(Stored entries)
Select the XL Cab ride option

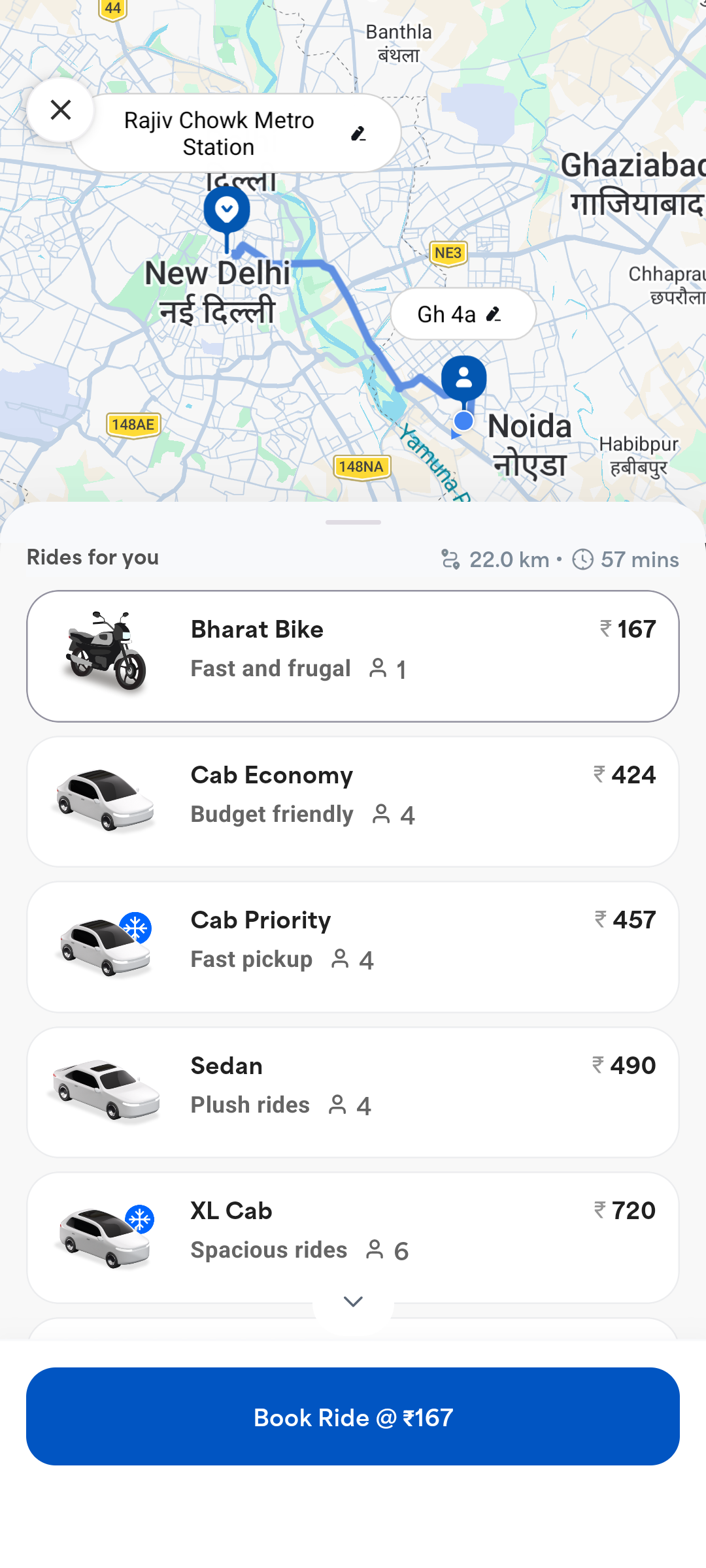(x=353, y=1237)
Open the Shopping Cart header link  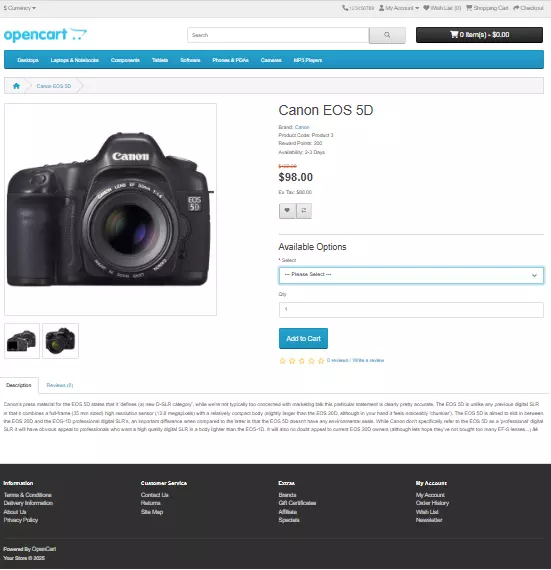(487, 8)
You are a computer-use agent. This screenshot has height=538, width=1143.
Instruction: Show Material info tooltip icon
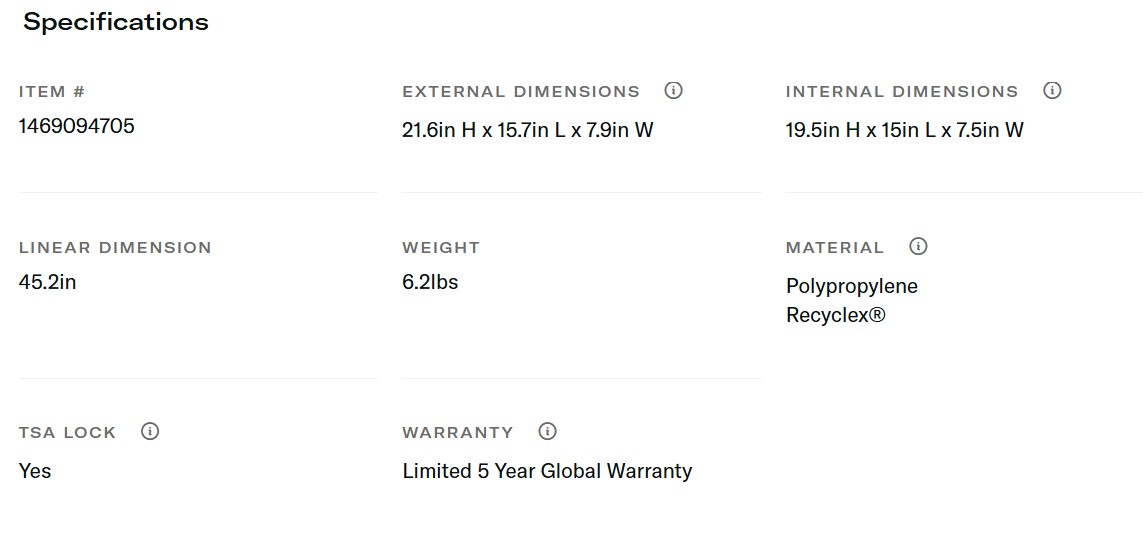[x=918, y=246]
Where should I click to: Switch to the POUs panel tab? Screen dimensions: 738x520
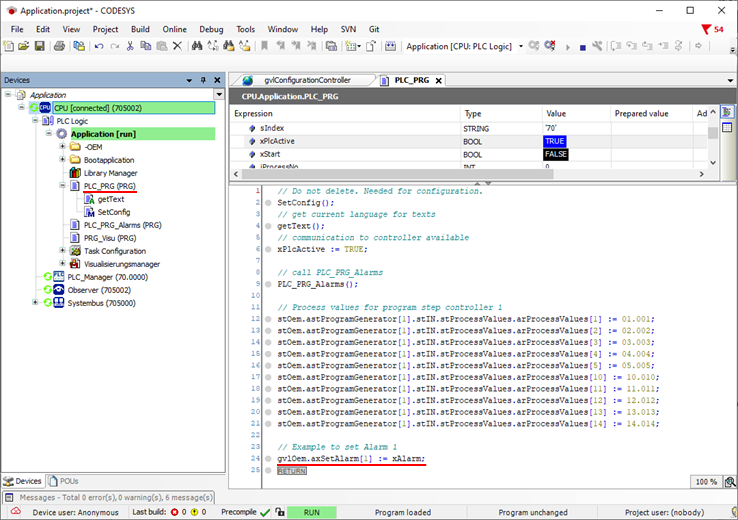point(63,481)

## Task to complete
Lines starting at the one with "Where should I" and ending at the last line of the entries above must be restated word for word, with pictures omitted.

## Solution for this exercise
Where should I click to: Switch to the POUs panel tab? Screen dimensions: 738x520
point(63,481)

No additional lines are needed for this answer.